■ **To do**
Only the number is wanted: how many lines of the listing below contain "badge"?

■ **Material provided**
⁂

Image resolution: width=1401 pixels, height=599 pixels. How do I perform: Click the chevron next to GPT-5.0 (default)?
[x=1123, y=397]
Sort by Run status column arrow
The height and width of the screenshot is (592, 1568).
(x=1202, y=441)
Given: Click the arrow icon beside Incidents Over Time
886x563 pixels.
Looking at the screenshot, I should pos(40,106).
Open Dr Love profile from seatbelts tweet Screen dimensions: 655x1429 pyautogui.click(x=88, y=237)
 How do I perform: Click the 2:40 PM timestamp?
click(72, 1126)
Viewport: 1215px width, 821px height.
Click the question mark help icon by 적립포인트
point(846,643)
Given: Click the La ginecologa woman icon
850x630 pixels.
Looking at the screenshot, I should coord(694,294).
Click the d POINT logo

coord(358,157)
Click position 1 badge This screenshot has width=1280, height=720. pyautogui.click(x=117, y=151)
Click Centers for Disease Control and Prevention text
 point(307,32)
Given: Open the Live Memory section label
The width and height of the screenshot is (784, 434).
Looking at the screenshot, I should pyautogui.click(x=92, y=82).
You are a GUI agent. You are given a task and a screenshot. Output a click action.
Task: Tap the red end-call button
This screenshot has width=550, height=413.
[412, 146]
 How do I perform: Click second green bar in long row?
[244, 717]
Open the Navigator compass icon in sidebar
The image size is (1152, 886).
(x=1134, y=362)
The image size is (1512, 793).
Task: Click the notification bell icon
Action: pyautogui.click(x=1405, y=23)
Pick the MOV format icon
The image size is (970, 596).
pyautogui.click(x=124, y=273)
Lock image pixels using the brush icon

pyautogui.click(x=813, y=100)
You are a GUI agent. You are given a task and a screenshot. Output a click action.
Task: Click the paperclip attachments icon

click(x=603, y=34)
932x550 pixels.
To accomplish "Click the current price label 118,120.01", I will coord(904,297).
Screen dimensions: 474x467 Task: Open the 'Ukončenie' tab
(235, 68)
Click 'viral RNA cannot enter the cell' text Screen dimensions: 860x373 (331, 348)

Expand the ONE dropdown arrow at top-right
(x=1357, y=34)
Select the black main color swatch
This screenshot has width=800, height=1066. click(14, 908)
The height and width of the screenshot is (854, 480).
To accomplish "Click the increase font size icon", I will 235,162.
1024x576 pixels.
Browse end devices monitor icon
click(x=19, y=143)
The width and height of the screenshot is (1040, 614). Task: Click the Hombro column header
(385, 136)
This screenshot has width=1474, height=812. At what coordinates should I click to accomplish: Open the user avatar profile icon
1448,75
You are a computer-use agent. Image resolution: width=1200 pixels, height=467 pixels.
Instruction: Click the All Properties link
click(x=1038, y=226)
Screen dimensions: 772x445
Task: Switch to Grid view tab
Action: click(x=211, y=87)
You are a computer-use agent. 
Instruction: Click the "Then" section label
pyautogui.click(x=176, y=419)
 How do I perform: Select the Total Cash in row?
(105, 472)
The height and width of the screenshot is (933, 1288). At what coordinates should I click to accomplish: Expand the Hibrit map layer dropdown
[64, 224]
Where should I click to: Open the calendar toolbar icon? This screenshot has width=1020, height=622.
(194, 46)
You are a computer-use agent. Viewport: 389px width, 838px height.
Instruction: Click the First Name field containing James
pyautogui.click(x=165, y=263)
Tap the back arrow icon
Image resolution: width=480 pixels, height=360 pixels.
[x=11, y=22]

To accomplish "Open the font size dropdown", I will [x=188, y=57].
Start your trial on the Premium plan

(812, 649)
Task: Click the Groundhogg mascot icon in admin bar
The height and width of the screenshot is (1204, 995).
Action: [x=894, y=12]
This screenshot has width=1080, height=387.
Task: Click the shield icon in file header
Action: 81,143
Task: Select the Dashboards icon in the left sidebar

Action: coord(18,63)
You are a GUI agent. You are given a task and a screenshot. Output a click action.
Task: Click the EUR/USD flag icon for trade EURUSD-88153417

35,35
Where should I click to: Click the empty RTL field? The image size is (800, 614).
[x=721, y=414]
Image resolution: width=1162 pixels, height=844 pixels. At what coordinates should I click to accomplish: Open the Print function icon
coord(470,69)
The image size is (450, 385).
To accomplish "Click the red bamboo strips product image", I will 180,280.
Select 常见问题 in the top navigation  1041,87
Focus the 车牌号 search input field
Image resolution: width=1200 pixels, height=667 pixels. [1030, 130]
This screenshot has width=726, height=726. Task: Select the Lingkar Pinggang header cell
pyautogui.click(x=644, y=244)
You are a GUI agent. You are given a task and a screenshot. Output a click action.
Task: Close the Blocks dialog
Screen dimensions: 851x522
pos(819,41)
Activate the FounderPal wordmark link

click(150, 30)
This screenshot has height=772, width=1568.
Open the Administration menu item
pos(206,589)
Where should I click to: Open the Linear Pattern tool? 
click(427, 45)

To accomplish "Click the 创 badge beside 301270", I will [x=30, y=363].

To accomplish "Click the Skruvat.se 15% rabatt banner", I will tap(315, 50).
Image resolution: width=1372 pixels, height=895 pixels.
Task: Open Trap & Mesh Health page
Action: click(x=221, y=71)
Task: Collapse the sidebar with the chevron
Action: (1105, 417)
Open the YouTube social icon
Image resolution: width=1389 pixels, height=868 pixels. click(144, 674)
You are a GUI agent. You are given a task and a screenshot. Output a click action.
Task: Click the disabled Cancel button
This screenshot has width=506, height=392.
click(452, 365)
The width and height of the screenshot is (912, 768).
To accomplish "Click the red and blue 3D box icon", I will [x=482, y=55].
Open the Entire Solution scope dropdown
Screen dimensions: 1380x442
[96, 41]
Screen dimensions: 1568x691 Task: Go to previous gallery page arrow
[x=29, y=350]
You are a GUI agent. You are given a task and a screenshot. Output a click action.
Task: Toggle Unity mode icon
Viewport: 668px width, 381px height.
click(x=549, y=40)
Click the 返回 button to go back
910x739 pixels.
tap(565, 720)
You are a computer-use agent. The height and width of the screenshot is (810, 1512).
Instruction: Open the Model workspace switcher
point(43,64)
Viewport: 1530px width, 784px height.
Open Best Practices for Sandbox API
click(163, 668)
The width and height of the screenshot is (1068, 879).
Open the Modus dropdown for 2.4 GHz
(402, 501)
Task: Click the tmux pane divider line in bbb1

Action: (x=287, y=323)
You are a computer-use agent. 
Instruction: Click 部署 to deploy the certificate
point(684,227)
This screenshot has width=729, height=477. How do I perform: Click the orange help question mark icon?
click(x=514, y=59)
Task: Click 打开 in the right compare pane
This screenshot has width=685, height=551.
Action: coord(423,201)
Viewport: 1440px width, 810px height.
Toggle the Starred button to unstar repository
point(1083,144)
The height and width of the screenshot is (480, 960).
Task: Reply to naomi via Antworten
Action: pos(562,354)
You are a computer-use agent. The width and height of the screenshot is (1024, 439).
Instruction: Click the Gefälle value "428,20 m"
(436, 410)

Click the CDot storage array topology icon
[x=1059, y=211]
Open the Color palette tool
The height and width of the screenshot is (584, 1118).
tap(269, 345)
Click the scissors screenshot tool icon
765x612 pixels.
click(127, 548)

⁂

■ **Result of this exercise**
2